## DIRECTIONS FOR THIS TASK
In the records below, locate the line containing "Open more options"; output that line and every following line through the last, exactly.

## RECORDS TO USE
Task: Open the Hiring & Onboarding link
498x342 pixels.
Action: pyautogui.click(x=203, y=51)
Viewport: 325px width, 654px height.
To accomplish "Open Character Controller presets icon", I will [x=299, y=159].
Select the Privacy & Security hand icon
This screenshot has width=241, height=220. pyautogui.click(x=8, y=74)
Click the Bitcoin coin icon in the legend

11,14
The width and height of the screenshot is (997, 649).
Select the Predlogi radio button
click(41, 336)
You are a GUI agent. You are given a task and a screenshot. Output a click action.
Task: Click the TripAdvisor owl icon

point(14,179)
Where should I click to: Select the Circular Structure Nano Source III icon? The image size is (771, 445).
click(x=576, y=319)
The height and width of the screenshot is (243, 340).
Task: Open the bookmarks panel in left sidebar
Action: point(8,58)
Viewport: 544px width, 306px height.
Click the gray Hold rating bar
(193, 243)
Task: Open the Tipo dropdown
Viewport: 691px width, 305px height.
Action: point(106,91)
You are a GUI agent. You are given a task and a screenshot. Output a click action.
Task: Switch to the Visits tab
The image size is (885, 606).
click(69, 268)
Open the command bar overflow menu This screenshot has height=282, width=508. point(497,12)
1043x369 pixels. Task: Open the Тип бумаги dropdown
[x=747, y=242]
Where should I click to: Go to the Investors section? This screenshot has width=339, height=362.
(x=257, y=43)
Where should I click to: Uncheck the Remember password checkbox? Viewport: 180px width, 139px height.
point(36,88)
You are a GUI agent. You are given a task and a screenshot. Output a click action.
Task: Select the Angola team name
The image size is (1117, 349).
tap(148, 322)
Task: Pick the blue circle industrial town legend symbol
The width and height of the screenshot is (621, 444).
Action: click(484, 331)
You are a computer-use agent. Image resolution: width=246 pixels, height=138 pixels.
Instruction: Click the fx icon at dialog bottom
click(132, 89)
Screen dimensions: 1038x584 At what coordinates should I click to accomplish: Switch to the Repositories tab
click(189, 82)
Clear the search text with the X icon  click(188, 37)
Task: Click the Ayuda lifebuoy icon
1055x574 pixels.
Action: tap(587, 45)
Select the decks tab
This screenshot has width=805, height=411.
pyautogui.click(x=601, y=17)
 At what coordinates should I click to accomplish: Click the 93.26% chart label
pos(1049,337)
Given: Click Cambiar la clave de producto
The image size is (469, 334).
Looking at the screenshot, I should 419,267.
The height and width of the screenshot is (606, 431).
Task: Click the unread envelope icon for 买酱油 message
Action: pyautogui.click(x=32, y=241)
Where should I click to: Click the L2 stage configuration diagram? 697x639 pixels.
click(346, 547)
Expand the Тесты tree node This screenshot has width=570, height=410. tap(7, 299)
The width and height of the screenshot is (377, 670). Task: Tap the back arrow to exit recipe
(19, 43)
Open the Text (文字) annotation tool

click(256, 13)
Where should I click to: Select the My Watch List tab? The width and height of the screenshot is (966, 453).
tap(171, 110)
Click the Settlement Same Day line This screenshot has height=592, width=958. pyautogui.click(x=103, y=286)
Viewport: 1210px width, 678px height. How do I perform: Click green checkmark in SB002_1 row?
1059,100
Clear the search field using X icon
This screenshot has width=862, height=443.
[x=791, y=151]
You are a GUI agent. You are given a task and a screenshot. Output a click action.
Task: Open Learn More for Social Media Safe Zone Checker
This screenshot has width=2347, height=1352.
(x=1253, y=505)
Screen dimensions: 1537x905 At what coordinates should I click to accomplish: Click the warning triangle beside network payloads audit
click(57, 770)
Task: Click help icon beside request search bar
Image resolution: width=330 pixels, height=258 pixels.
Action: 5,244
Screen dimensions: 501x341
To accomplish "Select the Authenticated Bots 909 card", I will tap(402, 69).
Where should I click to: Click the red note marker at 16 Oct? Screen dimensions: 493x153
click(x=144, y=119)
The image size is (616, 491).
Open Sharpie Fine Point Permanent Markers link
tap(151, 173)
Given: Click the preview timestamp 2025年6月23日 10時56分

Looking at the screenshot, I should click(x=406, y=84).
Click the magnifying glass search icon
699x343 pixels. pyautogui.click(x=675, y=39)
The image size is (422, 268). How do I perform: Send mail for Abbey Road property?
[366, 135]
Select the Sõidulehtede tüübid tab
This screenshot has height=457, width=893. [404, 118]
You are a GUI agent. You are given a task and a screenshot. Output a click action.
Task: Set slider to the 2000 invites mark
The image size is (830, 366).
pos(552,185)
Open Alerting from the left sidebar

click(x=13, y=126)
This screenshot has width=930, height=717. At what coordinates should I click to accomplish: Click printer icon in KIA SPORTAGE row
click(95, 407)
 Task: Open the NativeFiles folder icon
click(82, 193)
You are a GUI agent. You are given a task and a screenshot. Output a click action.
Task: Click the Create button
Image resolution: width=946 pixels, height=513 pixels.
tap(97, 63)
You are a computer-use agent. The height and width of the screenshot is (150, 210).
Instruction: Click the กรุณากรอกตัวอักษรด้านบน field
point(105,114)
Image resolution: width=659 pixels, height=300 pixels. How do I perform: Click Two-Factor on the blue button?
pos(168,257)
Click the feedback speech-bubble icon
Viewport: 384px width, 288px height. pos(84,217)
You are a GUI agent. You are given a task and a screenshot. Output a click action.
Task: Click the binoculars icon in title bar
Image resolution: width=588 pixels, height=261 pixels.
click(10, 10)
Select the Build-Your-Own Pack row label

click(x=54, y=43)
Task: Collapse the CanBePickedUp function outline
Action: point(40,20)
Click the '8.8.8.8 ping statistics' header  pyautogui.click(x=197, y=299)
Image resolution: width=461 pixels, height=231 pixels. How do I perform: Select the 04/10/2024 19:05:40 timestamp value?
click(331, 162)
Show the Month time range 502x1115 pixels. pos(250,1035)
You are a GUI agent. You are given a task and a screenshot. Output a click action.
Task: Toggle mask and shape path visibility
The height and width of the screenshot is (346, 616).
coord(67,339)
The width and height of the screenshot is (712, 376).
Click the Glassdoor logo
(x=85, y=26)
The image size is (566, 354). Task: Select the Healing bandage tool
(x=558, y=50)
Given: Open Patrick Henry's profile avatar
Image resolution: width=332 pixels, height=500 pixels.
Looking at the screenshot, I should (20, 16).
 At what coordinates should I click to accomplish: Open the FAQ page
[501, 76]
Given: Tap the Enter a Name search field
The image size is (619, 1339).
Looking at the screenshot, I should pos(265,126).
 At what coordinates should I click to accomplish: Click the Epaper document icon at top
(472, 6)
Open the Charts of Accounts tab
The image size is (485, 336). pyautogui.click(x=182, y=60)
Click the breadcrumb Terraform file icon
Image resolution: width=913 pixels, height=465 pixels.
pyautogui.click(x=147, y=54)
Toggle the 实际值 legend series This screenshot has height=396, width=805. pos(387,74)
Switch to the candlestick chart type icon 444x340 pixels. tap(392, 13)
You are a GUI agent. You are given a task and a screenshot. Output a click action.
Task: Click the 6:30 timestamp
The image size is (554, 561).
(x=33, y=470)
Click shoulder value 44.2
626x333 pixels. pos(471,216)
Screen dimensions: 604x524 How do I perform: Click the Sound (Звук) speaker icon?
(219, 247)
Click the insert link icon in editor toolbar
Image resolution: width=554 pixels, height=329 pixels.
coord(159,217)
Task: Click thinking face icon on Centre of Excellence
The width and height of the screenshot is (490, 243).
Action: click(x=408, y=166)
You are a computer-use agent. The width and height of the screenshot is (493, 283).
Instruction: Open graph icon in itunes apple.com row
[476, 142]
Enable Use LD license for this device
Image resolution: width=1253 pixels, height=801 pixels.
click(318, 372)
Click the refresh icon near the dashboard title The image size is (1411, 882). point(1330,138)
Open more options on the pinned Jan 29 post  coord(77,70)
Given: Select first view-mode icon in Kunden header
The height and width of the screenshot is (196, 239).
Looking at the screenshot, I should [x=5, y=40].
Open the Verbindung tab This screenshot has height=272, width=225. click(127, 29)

## EXERCISE RESPONSE
Open more options on the pinned Jan 29 post  coord(77,70)
Given: Select first view-mode icon in Kunden header
The height and width of the screenshot is (196, 239).
Looking at the screenshot, I should [x=5, y=40].
Open the Verbindung tab This screenshot has height=272, width=225. click(127, 29)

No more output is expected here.